**Exercise instructions:** Could you repeat the data word for word while skipping the pictures?

Data to use: Begin

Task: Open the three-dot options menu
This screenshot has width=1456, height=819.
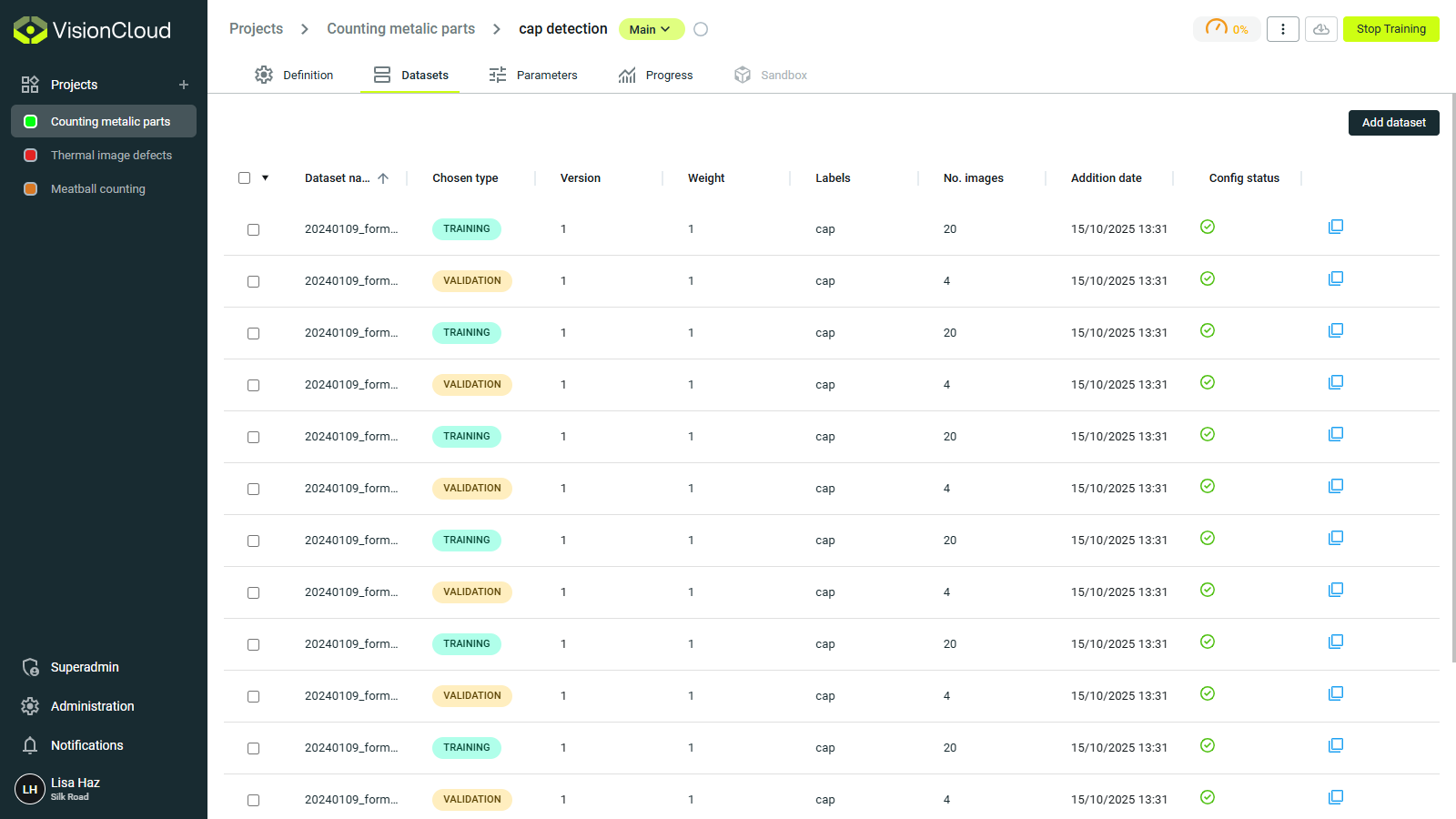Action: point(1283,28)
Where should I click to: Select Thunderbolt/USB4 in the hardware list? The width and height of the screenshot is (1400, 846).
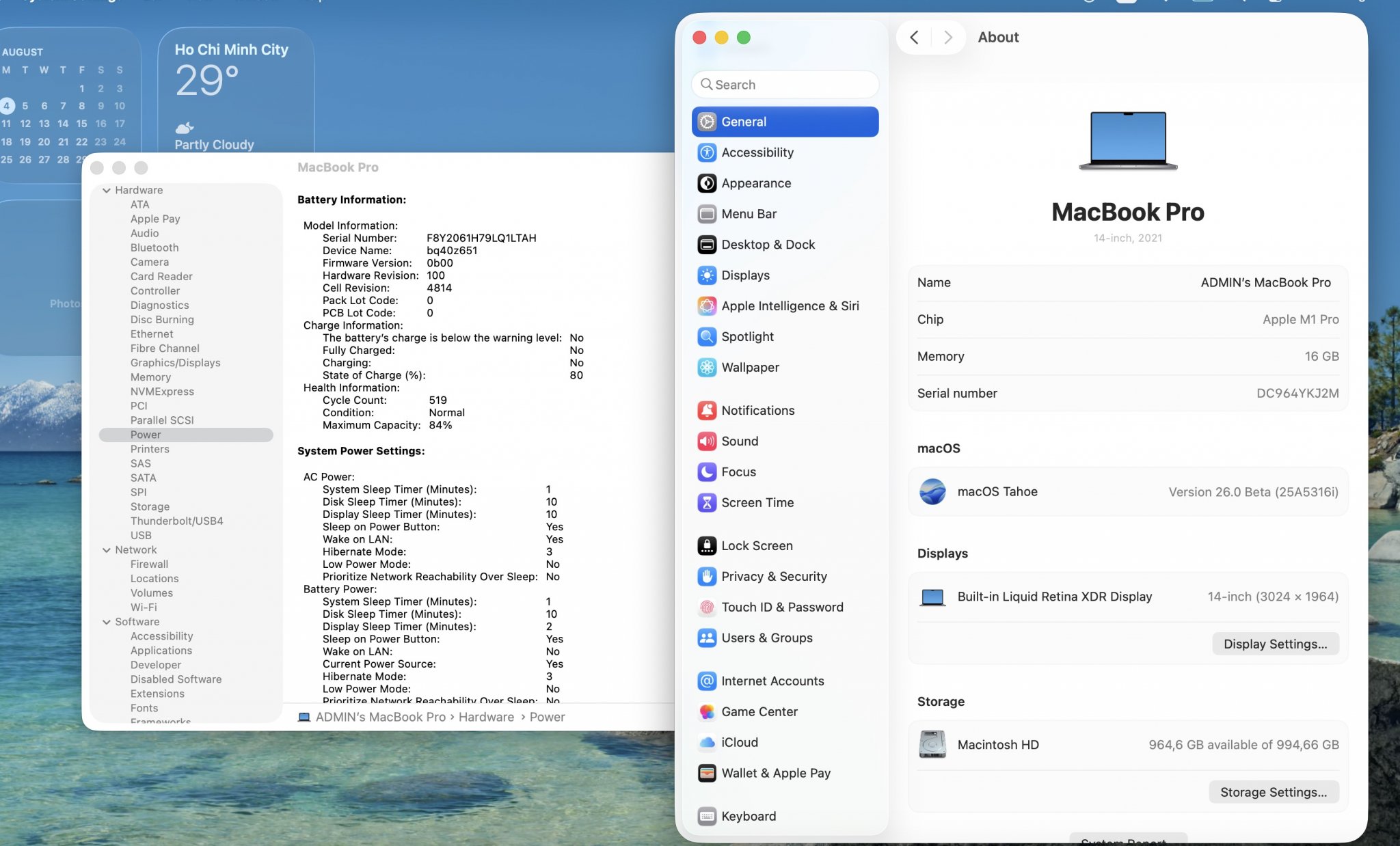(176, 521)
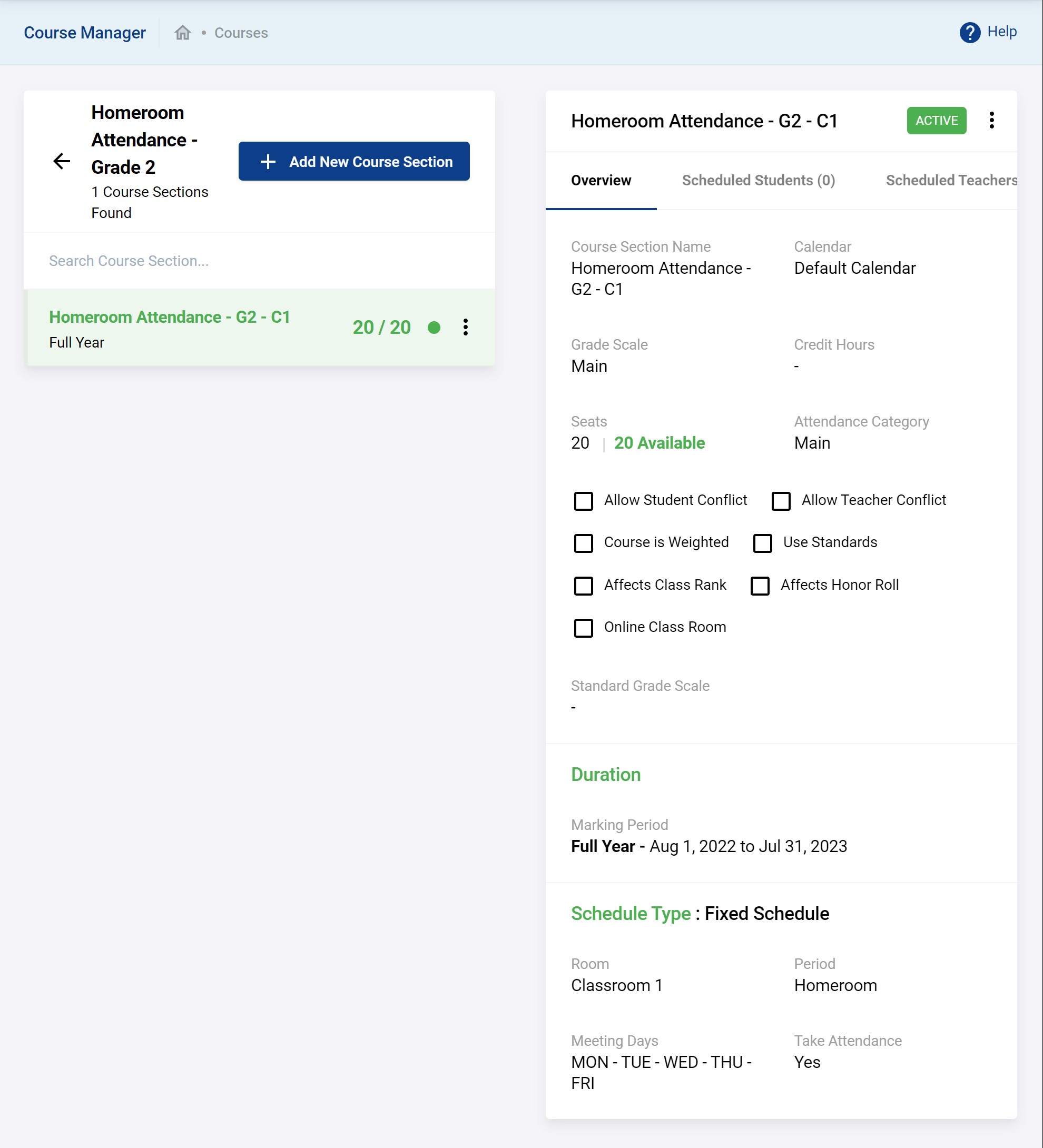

Data to use: End

**Your response:**
Task: Open the three-dot options menu
This screenshot has width=1456, height=819.
Action: point(1283,28)
Where should I click to: Select Thunderbolt/USB4 in the hardware list? The width and height of the screenshot is (1400, 846).
(176, 521)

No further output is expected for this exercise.